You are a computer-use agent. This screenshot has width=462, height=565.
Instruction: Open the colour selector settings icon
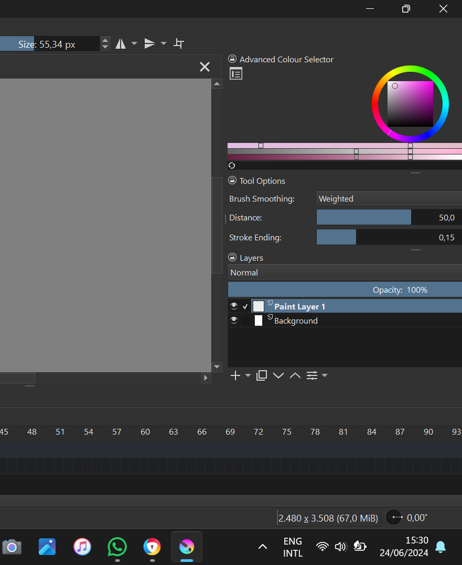pos(236,74)
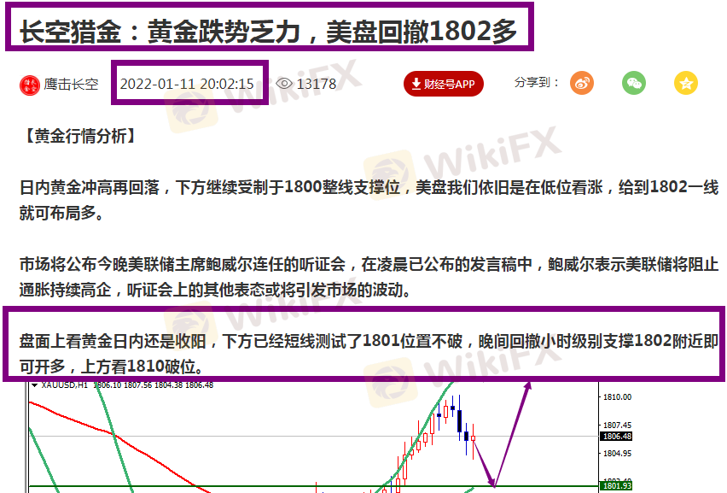Viewport: 727px width, 493px height.
Task: Share article to Weibo
Action: point(582,83)
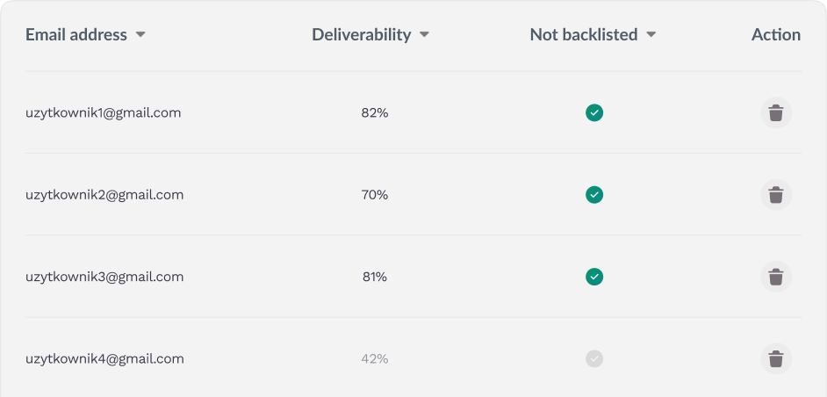Click the Deliverability column header
827x397 pixels.
pyautogui.click(x=362, y=35)
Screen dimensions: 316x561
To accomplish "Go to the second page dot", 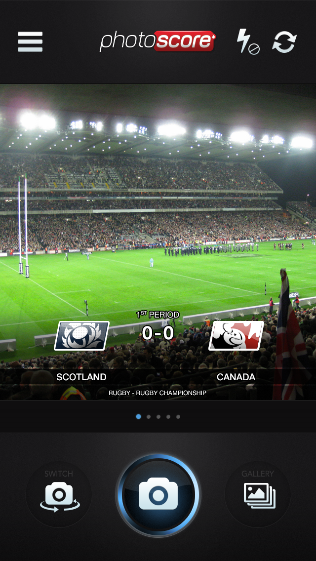I will (x=149, y=416).
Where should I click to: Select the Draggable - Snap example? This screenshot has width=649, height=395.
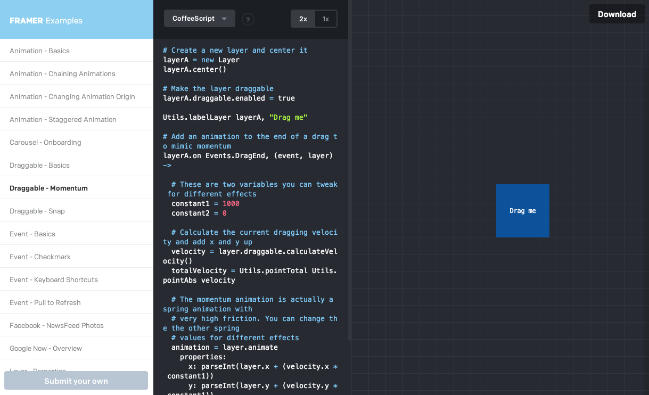point(37,211)
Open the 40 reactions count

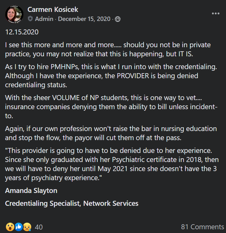[x=39, y=227]
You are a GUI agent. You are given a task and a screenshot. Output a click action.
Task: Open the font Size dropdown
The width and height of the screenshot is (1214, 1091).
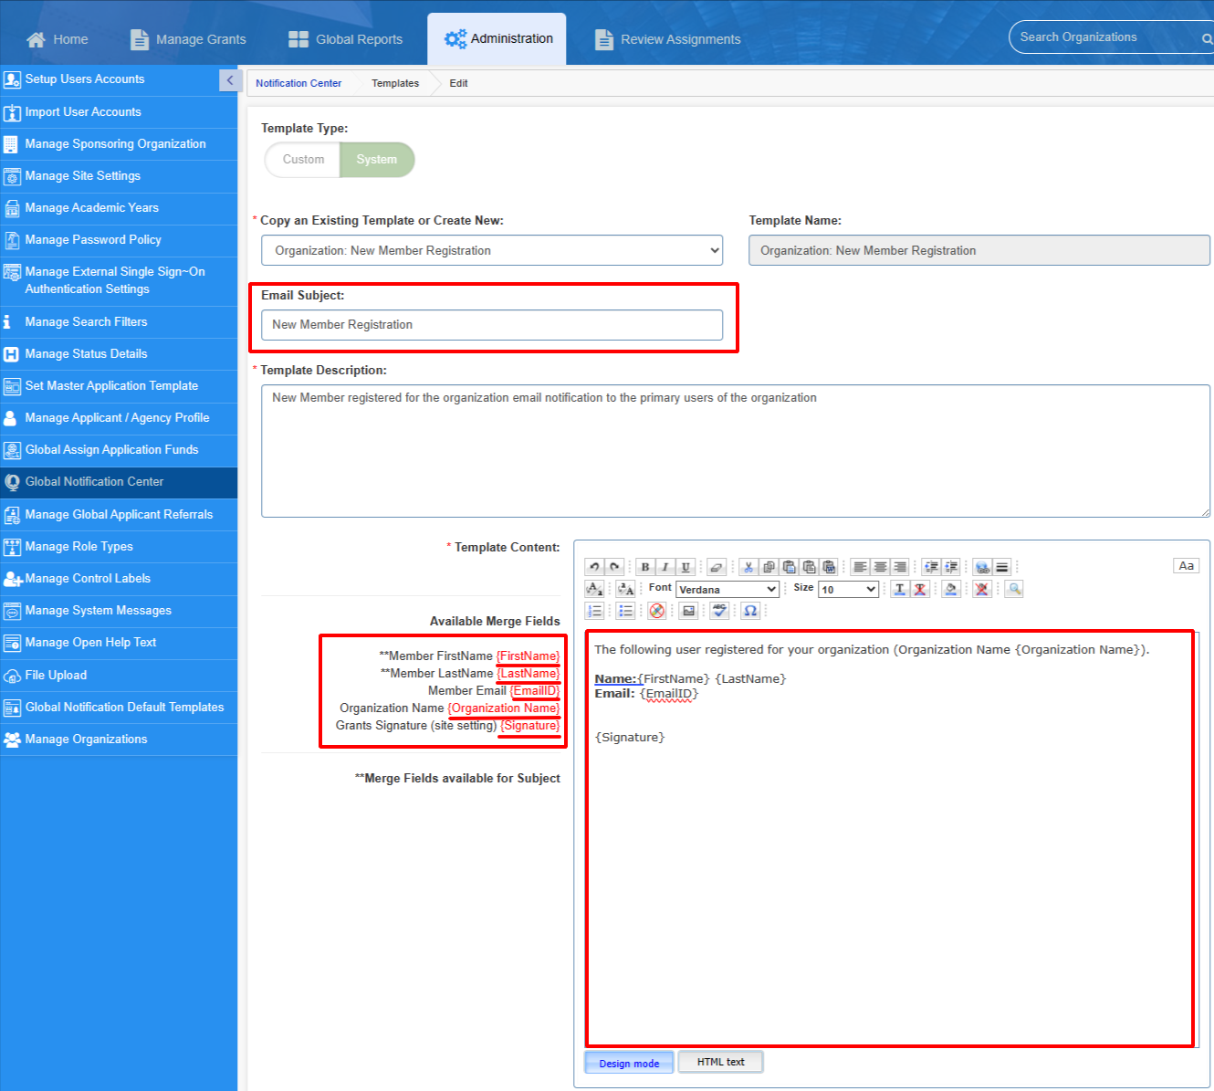point(848,590)
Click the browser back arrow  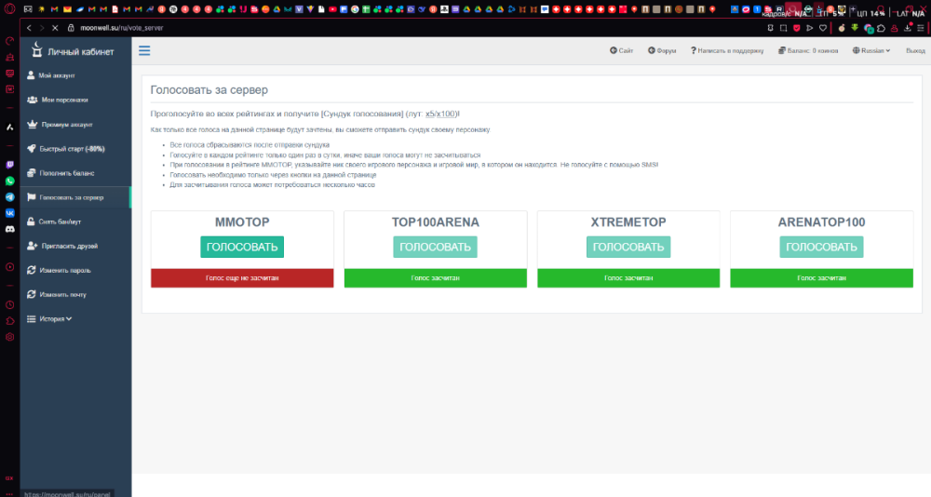[29, 28]
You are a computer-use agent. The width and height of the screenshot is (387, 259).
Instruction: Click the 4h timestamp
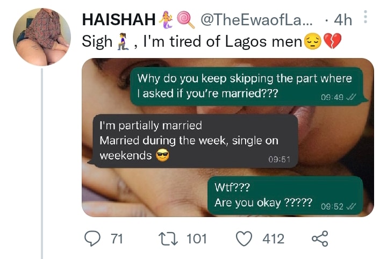[342, 20]
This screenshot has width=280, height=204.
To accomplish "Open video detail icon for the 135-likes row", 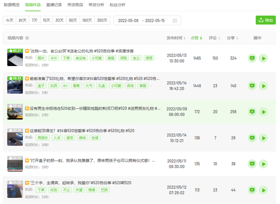I will (252, 164).
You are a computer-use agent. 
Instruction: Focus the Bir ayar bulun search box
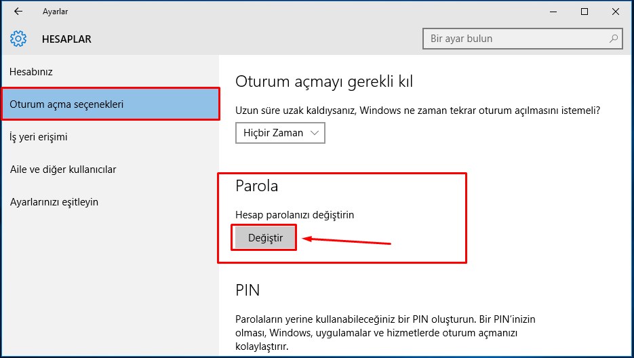[x=515, y=39]
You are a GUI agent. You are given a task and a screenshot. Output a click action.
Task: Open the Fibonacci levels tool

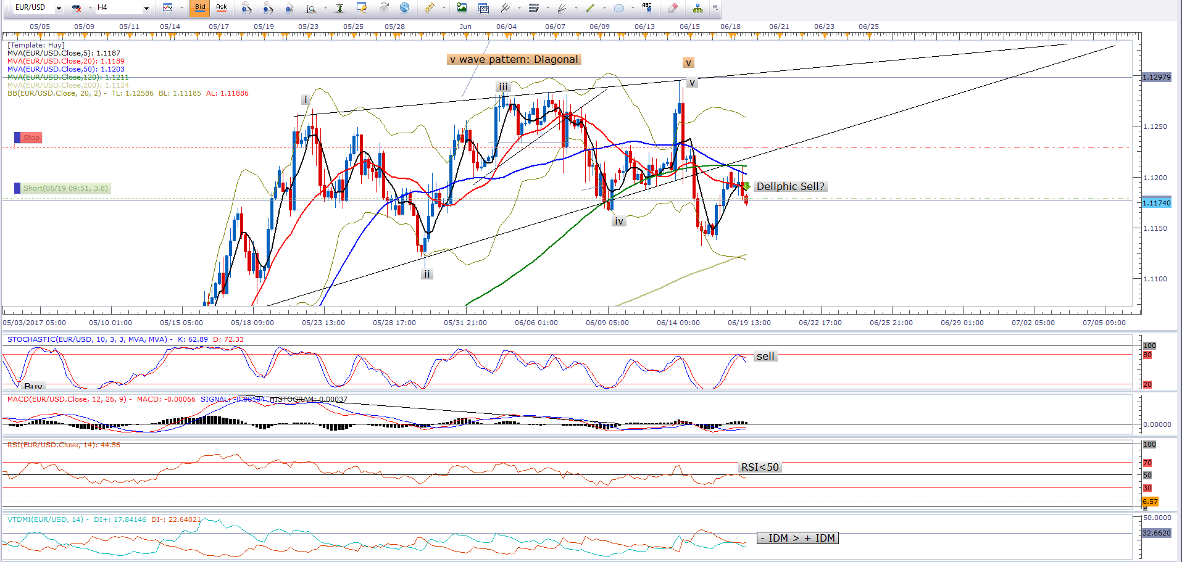point(534,8)
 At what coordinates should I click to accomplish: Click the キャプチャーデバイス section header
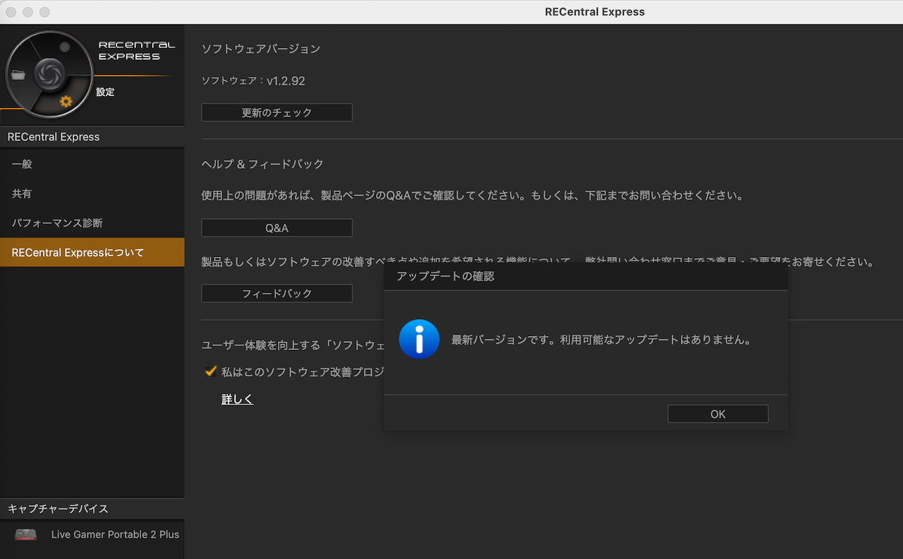[58, 509]
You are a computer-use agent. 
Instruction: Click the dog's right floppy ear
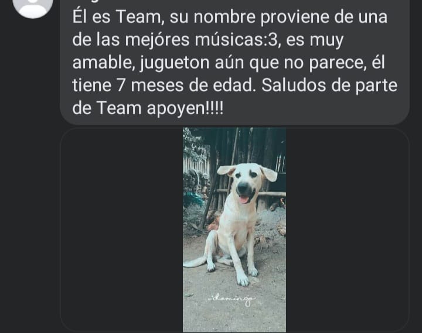pyautogui.click(x=269, y=174)
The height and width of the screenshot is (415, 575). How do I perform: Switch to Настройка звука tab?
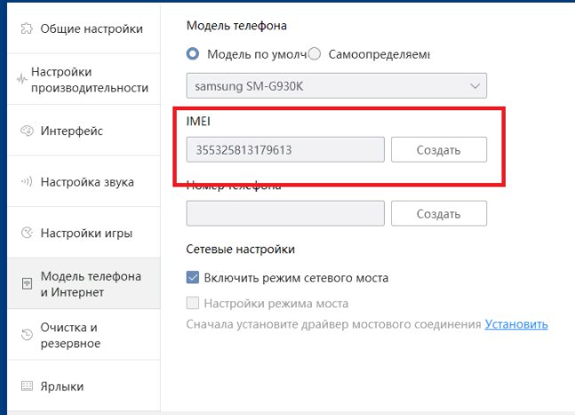click(87, 182)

***

*Task description:* Repeat the lines of the data above, starting with the line that contains "Where should I" and going on through the line that contains "[x=39, y=227]", both included, and leave the pictures out of your answer.

*Task response:*
Where should I click to: Select the Draggable - Snap example? This screenshot has width=649, height=395.
point(37,211)
Open the 40 reactions count

[x=39, y=227]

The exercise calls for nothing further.